Silence du parlement sur les problèmes des Ivoiriens – Affi N’guessan charge l’Assemblée nationale

L’ancien Premier ministre Pascal Affi N’Guessan, député dans la circonscription électorale de Bonguanou, par ailleurs, président du Front populaire ivoirien (FPI), a dénoncé, le vendredi 28 juin 2024, le silence de l’Assemblée nationale face aux problèmes  auxquels sont confrontés les Ivoiriens. C’était après la clôture de la première session ordinaire du parlement. « Je pense que l’Assemblée nationale pouvait faire mieux. Parce que Nous nous sommes contentés de voter des textes qui sont venus du gouvernement. Or il y a les réalités quotidiennes des Ivoiriens sur lesquelles l’Assemblée nationale doit réfléchir et se pencher. La cherté de la vie, l’orpaillage clandestin, les inondations, la corruption, les problèmes des paysans au nombre desquels la filière café-cacao »,  a déclaré à la presse, Pascal Affi N’Guessan qui répondait à la question des journalistes relative au bilan de la session ordinaire.

A noter que le président  de l’Assemblée nationale, Adama Bictogo, a dressé un bilan quantitatif des activités par rapport à cette période.
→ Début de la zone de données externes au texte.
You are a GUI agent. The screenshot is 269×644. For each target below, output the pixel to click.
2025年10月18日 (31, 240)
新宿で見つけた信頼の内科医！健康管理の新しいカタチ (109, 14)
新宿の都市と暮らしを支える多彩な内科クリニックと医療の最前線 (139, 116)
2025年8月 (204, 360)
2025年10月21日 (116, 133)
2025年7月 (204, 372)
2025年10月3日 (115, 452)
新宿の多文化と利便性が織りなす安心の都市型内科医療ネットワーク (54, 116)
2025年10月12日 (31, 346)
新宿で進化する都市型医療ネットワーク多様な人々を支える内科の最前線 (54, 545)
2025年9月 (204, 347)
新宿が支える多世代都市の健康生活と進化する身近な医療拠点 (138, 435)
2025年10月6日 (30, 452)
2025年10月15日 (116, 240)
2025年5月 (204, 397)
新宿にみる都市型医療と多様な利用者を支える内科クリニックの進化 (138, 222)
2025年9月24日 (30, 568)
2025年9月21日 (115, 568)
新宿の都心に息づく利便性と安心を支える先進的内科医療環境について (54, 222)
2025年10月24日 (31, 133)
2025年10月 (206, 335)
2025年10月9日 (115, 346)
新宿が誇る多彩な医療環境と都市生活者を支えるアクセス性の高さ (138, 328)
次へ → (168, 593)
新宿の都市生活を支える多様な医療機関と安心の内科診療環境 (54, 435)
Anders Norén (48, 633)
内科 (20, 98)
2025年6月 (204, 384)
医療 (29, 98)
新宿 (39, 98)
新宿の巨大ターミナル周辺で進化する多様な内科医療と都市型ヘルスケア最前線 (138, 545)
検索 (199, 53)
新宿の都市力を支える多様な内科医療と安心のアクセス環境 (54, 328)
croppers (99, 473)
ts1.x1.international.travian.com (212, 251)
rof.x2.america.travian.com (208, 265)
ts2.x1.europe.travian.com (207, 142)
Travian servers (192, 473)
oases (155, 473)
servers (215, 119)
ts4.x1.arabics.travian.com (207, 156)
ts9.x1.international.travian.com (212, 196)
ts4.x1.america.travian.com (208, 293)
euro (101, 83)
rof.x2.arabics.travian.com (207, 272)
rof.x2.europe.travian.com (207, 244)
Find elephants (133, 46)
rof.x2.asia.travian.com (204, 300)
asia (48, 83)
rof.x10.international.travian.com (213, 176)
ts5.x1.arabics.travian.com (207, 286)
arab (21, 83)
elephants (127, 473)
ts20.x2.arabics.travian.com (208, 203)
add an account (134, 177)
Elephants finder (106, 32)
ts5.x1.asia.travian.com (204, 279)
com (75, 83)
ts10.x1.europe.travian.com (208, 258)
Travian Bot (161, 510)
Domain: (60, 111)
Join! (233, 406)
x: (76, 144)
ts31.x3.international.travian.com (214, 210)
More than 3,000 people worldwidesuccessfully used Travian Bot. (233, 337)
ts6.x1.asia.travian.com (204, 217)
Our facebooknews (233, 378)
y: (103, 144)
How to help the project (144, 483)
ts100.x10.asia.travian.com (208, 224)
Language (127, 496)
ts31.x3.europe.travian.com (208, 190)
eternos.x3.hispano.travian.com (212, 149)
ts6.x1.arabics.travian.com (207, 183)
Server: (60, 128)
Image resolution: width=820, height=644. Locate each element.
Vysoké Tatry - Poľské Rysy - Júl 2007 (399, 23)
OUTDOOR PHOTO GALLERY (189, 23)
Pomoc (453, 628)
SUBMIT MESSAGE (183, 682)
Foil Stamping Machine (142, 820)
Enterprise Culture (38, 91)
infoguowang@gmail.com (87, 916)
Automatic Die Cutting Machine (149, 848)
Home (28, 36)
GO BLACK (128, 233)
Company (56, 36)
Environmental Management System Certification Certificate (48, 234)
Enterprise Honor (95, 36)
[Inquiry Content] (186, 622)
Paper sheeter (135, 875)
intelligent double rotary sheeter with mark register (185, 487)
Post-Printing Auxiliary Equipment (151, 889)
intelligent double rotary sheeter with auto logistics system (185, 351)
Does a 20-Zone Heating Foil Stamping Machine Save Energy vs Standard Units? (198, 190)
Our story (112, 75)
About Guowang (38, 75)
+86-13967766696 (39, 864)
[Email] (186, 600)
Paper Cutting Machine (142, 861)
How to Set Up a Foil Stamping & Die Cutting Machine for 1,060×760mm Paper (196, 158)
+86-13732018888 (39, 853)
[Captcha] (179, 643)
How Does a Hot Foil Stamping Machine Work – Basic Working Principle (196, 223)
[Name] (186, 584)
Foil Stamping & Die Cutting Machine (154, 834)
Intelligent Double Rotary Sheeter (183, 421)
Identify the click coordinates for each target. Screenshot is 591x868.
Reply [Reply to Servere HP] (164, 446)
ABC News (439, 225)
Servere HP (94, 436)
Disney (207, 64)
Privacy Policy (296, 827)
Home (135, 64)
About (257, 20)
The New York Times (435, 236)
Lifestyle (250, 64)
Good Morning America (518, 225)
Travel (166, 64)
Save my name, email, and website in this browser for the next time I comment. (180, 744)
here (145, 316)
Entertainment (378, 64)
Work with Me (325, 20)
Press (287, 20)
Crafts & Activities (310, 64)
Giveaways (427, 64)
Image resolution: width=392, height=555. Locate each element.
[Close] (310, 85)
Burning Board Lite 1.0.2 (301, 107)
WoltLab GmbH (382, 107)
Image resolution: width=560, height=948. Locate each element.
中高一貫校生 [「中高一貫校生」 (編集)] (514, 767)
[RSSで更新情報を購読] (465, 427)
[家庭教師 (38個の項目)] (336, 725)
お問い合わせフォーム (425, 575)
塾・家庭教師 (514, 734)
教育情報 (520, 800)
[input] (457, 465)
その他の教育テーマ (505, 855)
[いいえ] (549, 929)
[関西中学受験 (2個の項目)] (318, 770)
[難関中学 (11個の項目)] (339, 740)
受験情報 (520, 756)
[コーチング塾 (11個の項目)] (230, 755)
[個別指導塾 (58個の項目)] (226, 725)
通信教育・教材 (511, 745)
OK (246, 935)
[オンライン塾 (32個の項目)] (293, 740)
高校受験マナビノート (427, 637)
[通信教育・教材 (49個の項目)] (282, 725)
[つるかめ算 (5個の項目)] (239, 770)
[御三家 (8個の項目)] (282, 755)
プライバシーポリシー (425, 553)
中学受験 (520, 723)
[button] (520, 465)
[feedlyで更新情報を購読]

Selon Pascal Affi N’Guessan qui a dénoncé l’absence des thématiques à l’ordre du jour de la session liées à la vie des Ivoiriens, le parlement ne doit pas se contenter de voter des lois uniquement en provenance du gouvernement.

Mais l’Assemblée nationale, dira-t-il, doit être au fait des réalités et des préoccupations des Ivoiriens « qui à n’en point douter ne demandent que ça ». Et le parlementaire de la région du Moronou d’espérer que l’Assemblée nationale rectifiera le tir à l’occasion de la deuxième session qui va démarrer le 1er octobre 2024, en ouvrant notamment des enquêtes parlementaires en vue d’une gestion transparente des ressources publiques, synonyme de réponses adéquates aux attentes des populations. « Gage d’un avenir meilleur pour notre pays », a-t-il précisé.

Félix Teha-Dessrait

tehadessrait@gmail.com

Légende photo : Pascal Affi N’Guessan, député de

Bongouanou sous-préfecture, par ailleurs, président du FPI.